* YOUR GOAL
Repeat the following lines exactly and nothing else: the line containing "Where should I" and each line after it through the end of the listing.

- Opening Delimiter -

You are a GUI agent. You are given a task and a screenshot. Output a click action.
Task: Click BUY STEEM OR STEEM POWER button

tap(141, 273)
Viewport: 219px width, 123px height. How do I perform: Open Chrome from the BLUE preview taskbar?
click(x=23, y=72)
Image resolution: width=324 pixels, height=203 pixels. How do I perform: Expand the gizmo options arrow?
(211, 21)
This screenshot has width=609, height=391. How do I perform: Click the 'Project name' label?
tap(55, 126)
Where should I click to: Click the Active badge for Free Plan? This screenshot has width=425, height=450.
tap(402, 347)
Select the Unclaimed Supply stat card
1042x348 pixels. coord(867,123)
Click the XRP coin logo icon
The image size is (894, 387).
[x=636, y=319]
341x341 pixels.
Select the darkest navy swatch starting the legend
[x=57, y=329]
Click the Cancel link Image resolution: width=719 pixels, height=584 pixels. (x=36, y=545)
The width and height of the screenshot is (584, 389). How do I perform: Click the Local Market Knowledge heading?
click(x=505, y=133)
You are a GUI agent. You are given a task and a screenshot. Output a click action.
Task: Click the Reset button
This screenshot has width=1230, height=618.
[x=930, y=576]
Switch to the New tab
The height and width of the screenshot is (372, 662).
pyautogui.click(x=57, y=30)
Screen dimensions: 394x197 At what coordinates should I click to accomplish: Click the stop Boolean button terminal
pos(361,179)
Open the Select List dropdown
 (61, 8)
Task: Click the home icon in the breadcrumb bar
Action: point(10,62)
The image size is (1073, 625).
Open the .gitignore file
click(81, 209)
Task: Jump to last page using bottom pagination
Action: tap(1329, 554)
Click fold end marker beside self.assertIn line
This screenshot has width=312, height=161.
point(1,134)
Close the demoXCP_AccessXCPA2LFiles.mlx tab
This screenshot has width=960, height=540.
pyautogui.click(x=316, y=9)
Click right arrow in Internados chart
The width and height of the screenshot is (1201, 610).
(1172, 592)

- Closing Delimiter -

* RESULT OF THE EXERCISE
Where should I click to: Click the Active badge for Free Plan? This screenshot has width=425, height=450.
tap(402, 347)
Select the Unclaimed Supply stat card
1042x348 pixels. coord(867,123)
Click the XRP coin logo icon
The image size is (894, 387).
[x=636, y=319]
341x341 pixels.
Select the darkest navy swatch starting the legend
[x=57, y=329]
Click the Cancel link Image resolution: width=719 pixels, height=584 pixels. (x=36, y=545)
The width and height of the screenshot is (584, 389). How do I perform: Click the Local Market Knowledge heading?
click(x=505, y=133)
You are a GUI agent. You are given a task and a screenshot. Output a click action.
Task: Click the Reset button
This screenshot has width=1230, height=618.
[x=930, y=576]
Switch to the New tab
The height and width of the screenshot is (372, 662).
pyautogui.click(x=57, y=30)
Screen dimensions: 394x197 At what coordinates should I click to accomplish: Click the stop Boolean button terminal
pos(361,179)
Open the Select List dropdown
 (61, 8)
Task: Click the home icon in the breadcrumb bar
Action: point(10,62)
The image size is (1073, 625).
Open the .gitignore file
click(81, 209)
Task: Jump to last page using bottom pagination
Action: tap(1329, 554)
Click fold end marker beside self.assertIn line
This screenshot has width=312, height=161.
point(1,134)
Close the demoXCP_AccessXCPA2LFiles.mlx tab
This screenshot has width=960, height=540.
pyautogui.click(x=316, y=9)
Click right arrow in Internados chart
The width and height of the screenshot is (1201, 610).
(1172, 592)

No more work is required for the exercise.